*BRIEF:* All lines in the data that hold the word "agent" need copying.

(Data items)

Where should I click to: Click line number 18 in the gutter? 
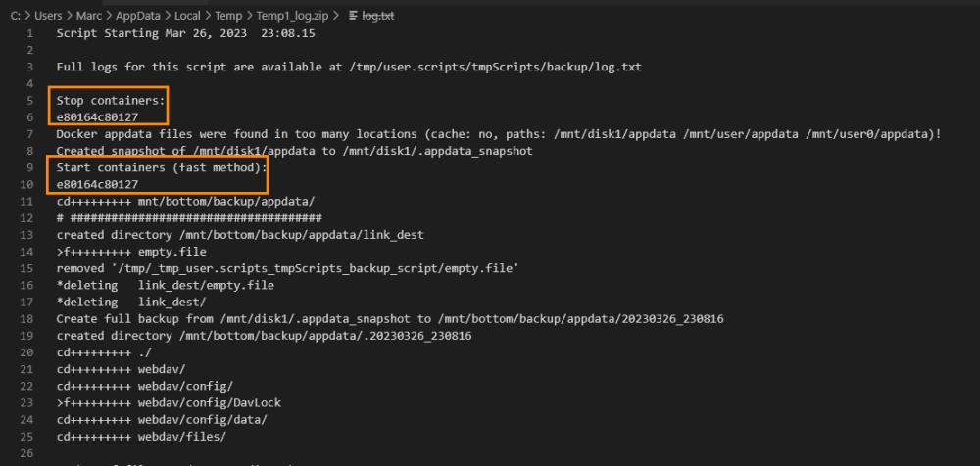27,318
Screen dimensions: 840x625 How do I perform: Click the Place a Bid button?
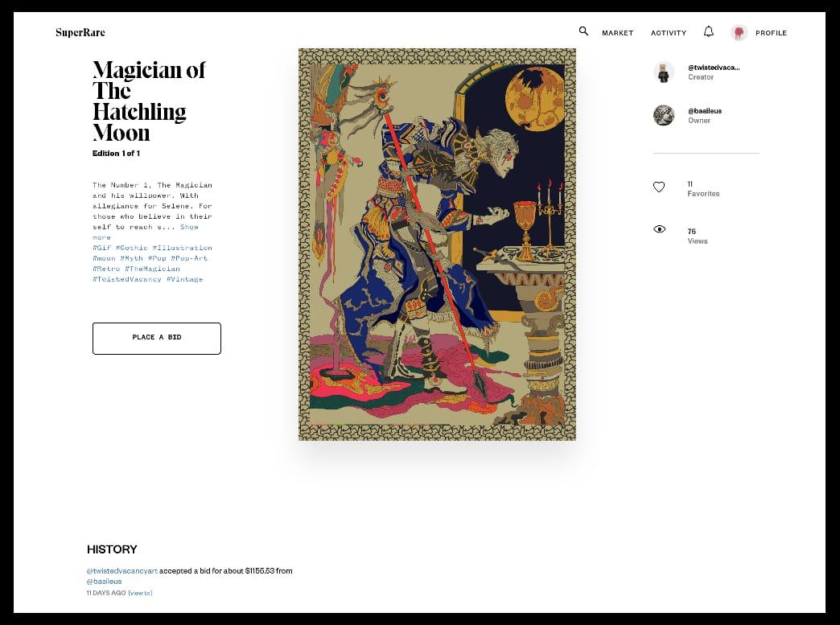[x=156, y=339]
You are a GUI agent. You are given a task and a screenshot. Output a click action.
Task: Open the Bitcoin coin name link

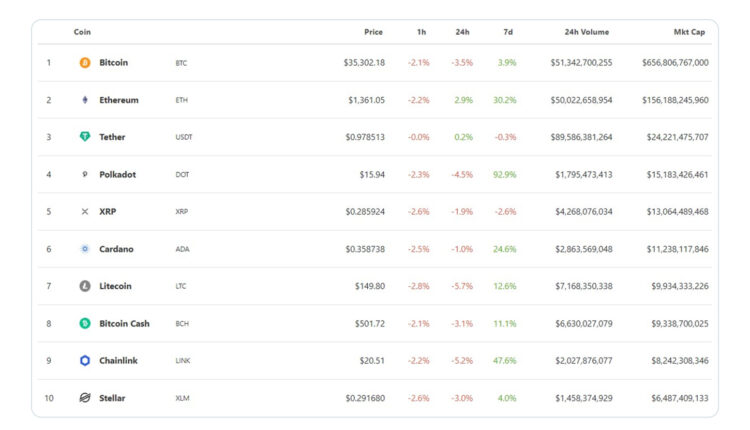tap(113, 63)
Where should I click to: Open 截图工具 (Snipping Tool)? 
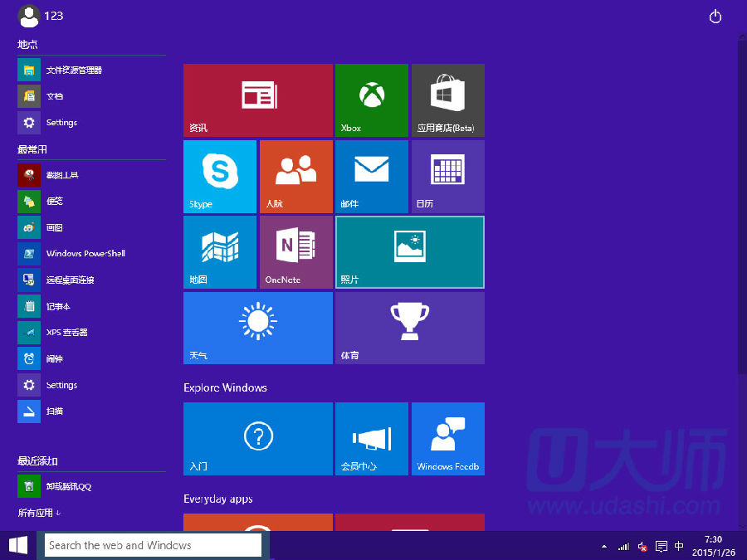click(61, 175)
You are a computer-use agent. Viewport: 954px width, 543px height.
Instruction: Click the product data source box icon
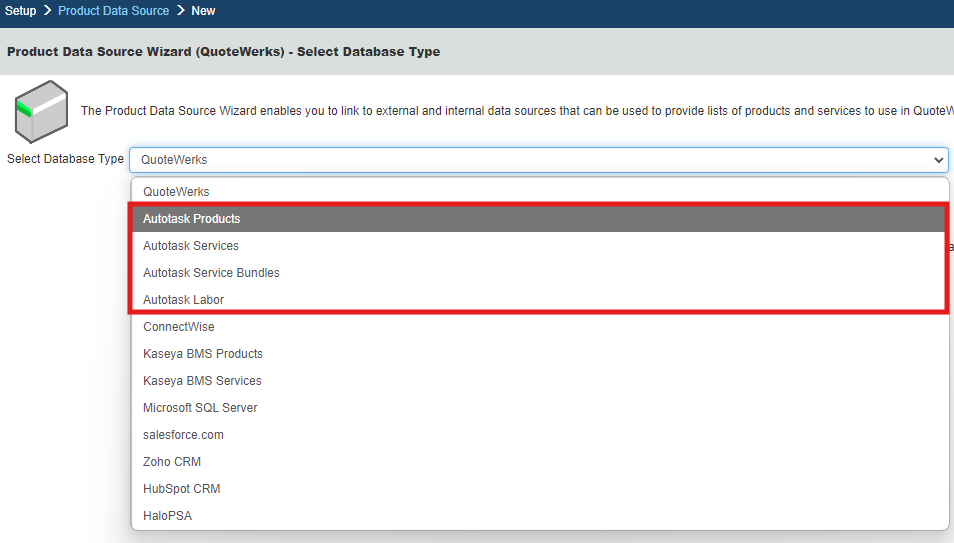(39, 110)
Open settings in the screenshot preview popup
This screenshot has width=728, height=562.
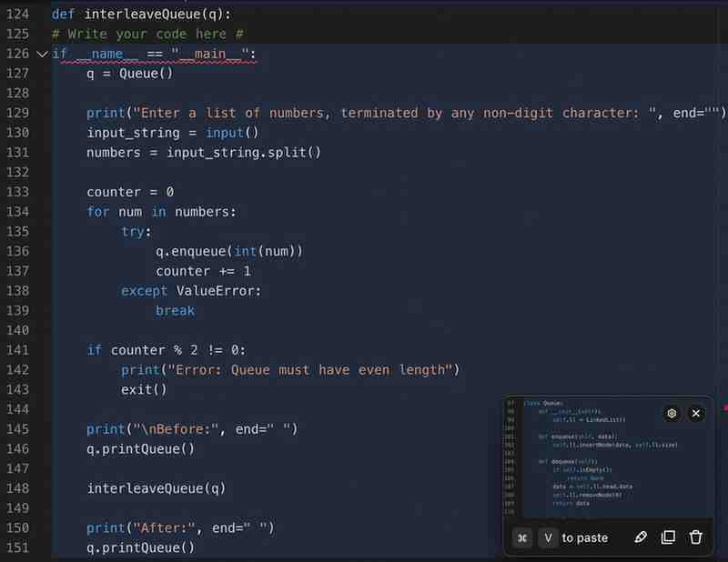pos(672,413)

*EXERCISE RESULT:*
You are a GUI agent. You are given a task and a screenshot. Output a click action.
You are a computer-use agent. Viewport: 954px width, 543px height.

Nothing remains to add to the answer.